On August 13, Patterson and I were driven two hours away to the Nashville airport, where we caught a flight to the Newark airport. Then the most engaging and kindest driver it was possible to meet drove us and another writer to Milanville, Pennsylvania, for our 4-day workshop with The Highlights Foundation. Pat and I settled in to our accessible cabin and then went to meet everyone else.
“It’s okay, buddy,” I said to him that morning as we went through airport security, when they took off his leash and had him walk through the metal detector with me nearby.
“It’s okay,” I said to him as he lay at my feet when I got to my seat on the plane, and when I rubbed his ears during takeoff and landing. He astonished everyone, including me, with his poise and conduct through a host of travel-related tasks. He’d flown before–once as an 8-week old puppy making the trip from Canine Companions for Independence in Santa Rosa, California to Atlanta to live with his puppy raisers, and once on a vacation to Michigan as a puppy in training. This was the first for us as a team.
After all the writers introduced themselves on the first night and talked a little about the projects they’d be revising during the retreat, I introduced Patterson. I so appreciated the opportunity to say a few words about him as a working dog and his impact on my independence, and to ask that everybody just check with us before petting him, to make sure he wasn’t in the middle of a command first. He is so good, and so loving, that people naturally want to touch him and extol his virtues. Not only were the writers and the retreat faculty respectful, making it the single best public experience he and I have had in our partnership–they were immensely helpful, volunteering to walk, toilet, and exercise him on the beautiful grounds. He was on leash except when we were in the cabin, but he had frequent breaks and adoring attention from so many people, especially the kitchen staff, who went over and above every expectation.

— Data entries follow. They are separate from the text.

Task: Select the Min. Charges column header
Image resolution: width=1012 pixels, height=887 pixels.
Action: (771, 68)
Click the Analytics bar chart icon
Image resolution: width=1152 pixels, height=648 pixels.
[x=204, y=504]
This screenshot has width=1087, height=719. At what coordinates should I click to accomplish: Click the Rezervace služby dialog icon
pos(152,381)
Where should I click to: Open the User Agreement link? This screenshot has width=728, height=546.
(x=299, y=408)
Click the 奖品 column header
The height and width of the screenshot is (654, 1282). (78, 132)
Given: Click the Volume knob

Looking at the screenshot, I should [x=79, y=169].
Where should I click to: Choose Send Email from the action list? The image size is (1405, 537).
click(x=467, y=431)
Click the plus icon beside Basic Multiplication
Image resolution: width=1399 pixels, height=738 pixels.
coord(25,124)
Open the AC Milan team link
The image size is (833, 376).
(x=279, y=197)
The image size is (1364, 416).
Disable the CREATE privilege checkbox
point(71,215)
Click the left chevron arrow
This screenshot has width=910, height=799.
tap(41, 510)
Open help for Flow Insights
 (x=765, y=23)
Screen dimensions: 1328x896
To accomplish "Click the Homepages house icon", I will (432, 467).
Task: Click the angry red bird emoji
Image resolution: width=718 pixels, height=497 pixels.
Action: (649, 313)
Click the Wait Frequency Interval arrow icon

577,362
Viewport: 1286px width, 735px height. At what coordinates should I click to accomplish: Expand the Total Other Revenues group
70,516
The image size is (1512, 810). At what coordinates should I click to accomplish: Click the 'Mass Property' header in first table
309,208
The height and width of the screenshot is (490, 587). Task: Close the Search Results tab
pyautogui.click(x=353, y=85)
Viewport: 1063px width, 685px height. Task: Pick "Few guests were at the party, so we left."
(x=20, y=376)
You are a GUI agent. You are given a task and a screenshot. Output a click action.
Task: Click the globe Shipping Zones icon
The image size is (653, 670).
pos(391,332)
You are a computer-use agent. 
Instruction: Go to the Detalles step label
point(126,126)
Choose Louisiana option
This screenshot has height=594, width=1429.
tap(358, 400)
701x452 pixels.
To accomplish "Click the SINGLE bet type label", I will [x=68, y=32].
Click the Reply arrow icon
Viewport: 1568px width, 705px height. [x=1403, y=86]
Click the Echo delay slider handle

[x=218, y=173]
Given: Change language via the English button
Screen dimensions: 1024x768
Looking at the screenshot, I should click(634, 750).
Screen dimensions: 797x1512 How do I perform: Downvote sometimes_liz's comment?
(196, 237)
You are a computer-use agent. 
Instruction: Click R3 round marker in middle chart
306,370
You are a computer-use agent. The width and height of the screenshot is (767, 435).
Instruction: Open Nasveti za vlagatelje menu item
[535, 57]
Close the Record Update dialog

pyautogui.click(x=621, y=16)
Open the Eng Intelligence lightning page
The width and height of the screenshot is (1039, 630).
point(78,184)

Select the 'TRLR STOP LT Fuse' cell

I learned a lot about what I wanted my novel to be, about how to distill my bond with Patterson for readers ages 7-10, and how to approach revision of some of the most problematic aspects of what I’d written. But I also learned that the way I talked to Patterson was a good way to talk to myself: to put the difficulties I encounter into perspective and find a way through them, together.
Because everyone was determined to include us, we got to go on a walk across some less-than-wheelchair-friendly terrain. We got to experience what the other writers experienced. It’s impossible to say how much that meant to me, but this picture of a faculty member carrying my reluctant Patterson across a metal bridge as I said, “It’s okay, buddy” is the closest I can get.
See Patterson under the table in this photo of me and another writer using revision techniques we learned in that day’s workshop? Throughout the 4 days, several attendees said, “I forgot he was even there!” and “I thought you’d been together for years!”, both of which are the highest compliments that a relatively new service dog team can receive. I didn’t need to worry that he wasn’t playing enough in our downtime, or that he might disrupt the other writers (but I was never afraid that he would). I knew that when I needed him, my buddy was right there. And it was all okay.